Start of Provided records

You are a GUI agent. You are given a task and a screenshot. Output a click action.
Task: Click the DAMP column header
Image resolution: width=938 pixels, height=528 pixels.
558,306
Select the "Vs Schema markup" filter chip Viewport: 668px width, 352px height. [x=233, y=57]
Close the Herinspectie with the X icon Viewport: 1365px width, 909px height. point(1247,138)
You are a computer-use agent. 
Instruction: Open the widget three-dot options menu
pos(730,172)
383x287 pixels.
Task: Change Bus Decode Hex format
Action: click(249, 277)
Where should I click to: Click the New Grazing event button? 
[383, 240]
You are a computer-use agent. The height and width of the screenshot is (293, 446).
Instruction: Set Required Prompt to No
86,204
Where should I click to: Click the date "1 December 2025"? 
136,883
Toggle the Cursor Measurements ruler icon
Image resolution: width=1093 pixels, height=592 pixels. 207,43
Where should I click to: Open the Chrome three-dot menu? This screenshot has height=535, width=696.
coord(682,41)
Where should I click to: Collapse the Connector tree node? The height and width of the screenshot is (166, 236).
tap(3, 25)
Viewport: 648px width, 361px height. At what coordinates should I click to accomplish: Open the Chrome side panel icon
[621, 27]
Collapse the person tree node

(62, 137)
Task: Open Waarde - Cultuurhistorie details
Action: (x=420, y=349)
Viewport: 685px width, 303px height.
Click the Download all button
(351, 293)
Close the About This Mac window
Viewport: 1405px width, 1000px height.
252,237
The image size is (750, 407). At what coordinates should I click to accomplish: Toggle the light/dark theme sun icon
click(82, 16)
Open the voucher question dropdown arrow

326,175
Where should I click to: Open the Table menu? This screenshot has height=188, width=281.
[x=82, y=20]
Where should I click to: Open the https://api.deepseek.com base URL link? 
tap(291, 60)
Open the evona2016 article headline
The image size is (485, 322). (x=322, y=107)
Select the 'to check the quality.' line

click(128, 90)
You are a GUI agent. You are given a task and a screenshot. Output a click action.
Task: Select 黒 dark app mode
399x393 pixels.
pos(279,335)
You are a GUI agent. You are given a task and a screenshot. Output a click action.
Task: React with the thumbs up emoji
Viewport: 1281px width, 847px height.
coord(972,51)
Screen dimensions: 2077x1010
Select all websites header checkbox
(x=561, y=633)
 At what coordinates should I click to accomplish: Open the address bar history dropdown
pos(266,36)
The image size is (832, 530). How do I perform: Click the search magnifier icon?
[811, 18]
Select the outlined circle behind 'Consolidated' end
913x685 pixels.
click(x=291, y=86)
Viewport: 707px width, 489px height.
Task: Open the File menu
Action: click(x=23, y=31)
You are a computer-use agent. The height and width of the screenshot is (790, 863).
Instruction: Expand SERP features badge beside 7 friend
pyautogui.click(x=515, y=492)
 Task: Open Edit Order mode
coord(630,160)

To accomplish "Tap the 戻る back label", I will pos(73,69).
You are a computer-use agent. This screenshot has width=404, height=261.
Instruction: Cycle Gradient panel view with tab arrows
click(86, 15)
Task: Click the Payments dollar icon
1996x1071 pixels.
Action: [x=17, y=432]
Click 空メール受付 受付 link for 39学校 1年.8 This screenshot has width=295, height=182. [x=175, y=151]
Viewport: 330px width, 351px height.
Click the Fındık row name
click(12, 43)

End of Provided records

Task description:
Give the lines again, exactly as they stand, from the beginning of the data through the line with "height. [x=233, y=57]".

Exercise response:
You are a GUI agent. You are given a task and a screenshot. Output a click action.
Task: Click the DAMP column header
Image resolution: width=938 pixels, height=528 pixels.
558,306
Select the "Vs Schema markup" filter chip Viewport: 668px width, 352px height. [x=233, y=57]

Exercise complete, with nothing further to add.